-- begin --

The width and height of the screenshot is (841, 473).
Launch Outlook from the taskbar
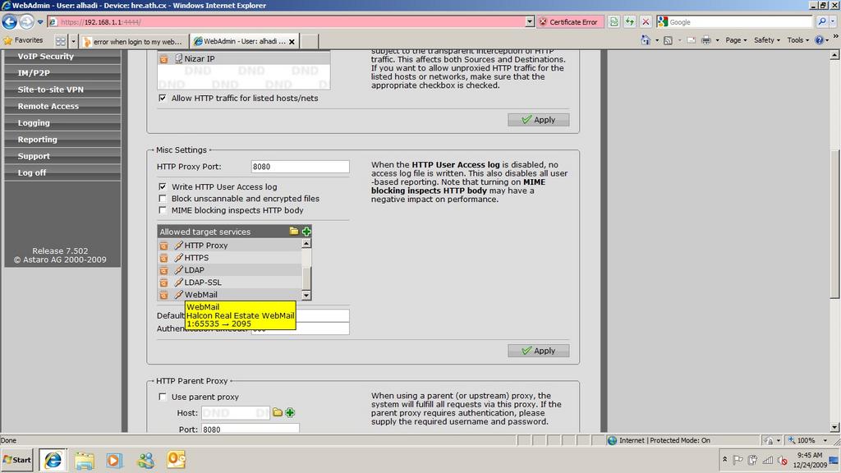pyautogui.click(x=176, y=460)
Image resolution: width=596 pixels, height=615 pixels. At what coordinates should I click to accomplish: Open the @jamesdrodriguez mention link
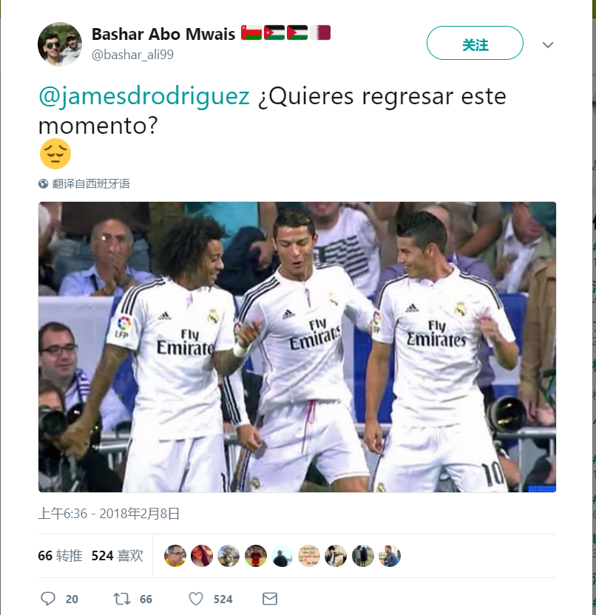(144, 96)
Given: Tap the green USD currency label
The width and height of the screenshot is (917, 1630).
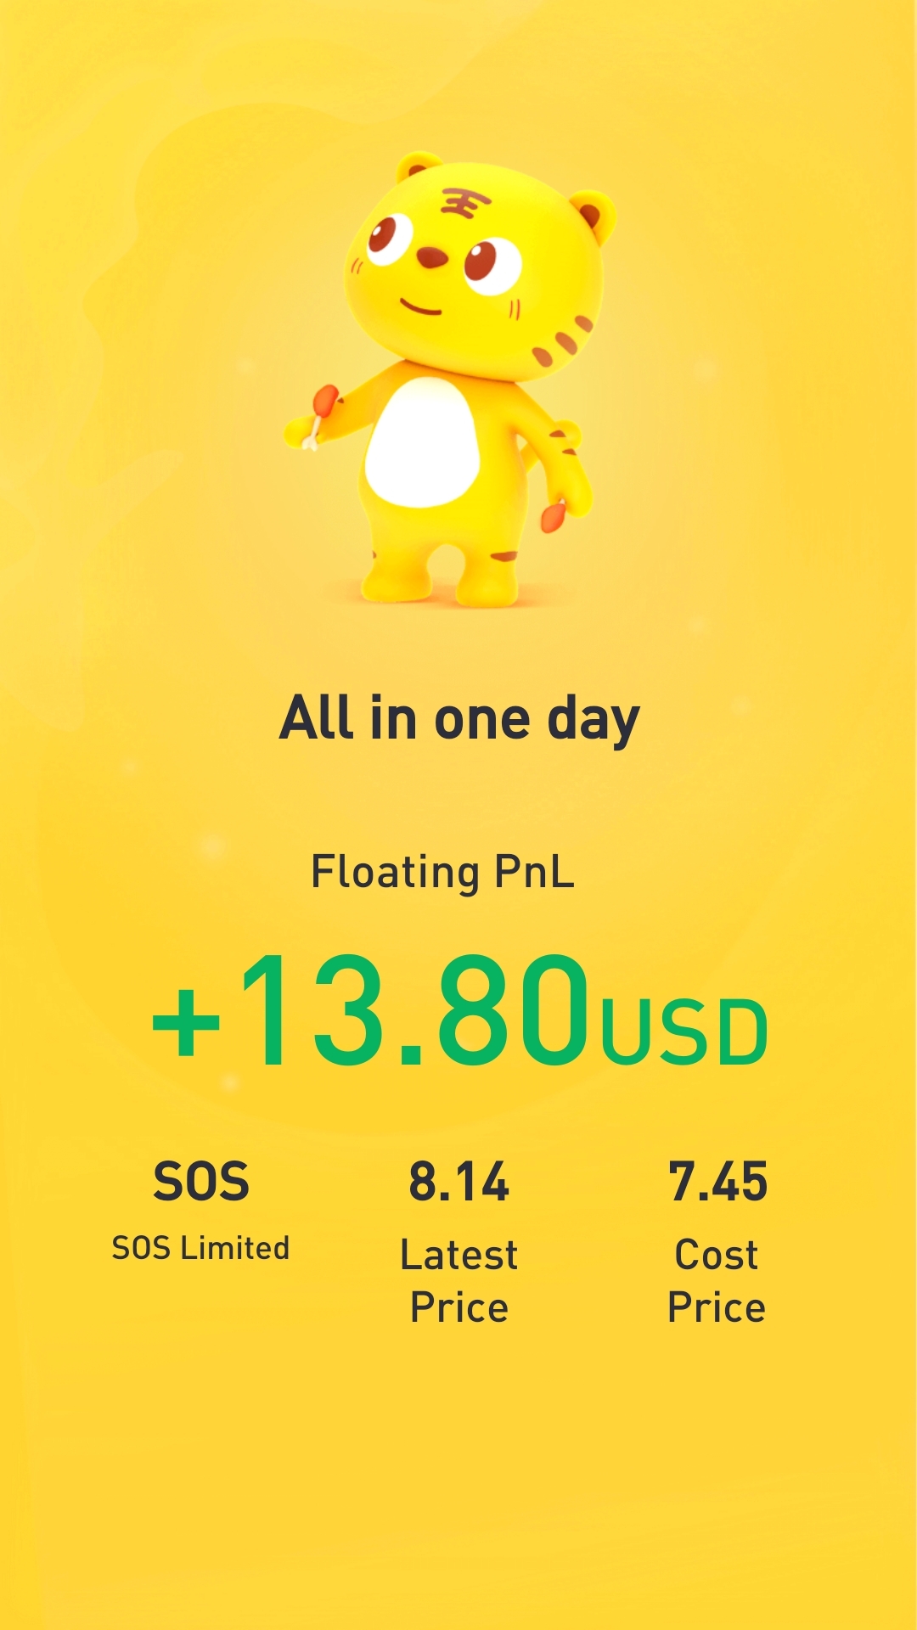Looking at the screenshot, I should click(684, 1032).
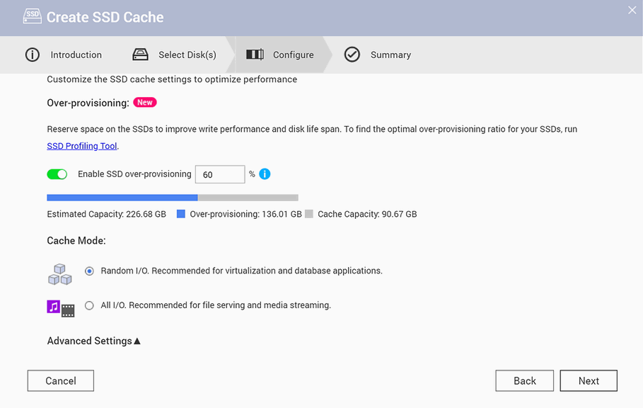Click the Summary checkmark icon
Screen dimensions: 643x408
coord(352,55)
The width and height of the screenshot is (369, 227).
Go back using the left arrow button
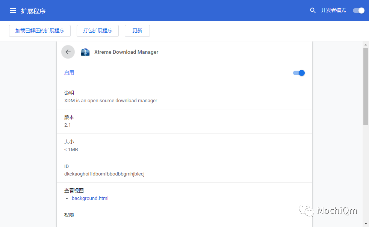coord(68,52)
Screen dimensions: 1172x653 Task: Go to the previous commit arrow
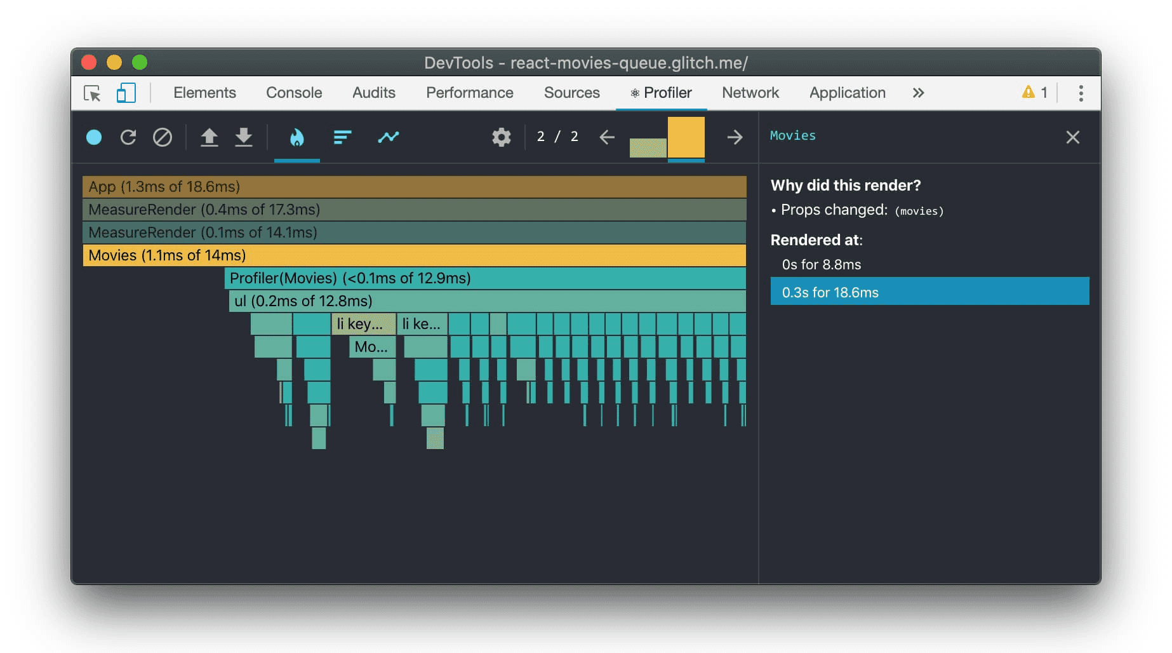tap(607, 137)

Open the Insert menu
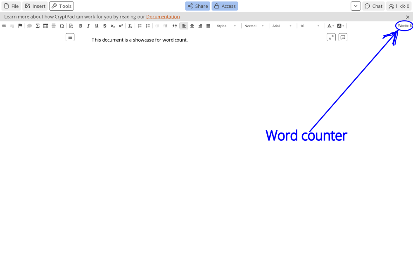[35, 6]
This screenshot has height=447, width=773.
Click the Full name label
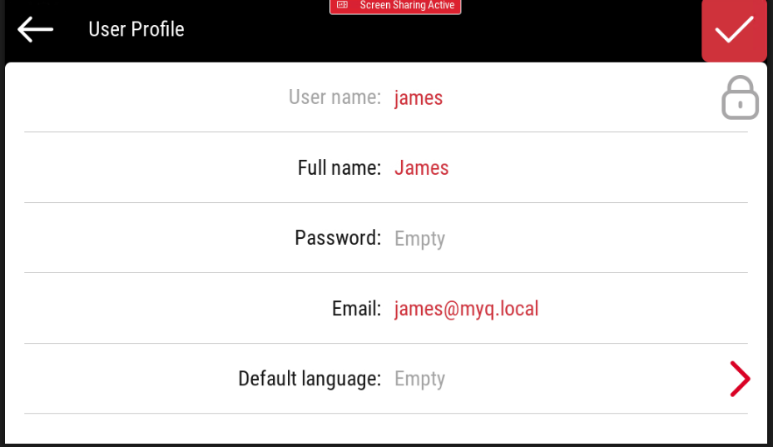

-- end --

Reproduce the whole listing above word for word, leaving out the pictures.

The width and height of the screenshot is (841, 473).
Launch Outlook from the taskbar
pyautogui.click(x=176, y=460)
Image resolution: width=596 pixels, height=615 pixels. At what coordinates should I click to accomplish: Open the @jamesdrodriguez mention link
(144, 96)
Given: Tap the green USD currency label
The width and height of the screenshot is (917, 1630).
Looking at the screenshot, I should click(684, 1032).
Click the Summary checkmark icon
Screen dimensions: 643x408
coord(352,55)
The width and height of the screenshot is (369, 227).
Go back using the left arrow button
coord(68,52)
Screen dimensions: 1172x653 Task: Go to the previous commit arrow
tap(607, 137)

Open the Insert menu
[35, 6]
This screenshot has height=447, width=773.
Click the Full name label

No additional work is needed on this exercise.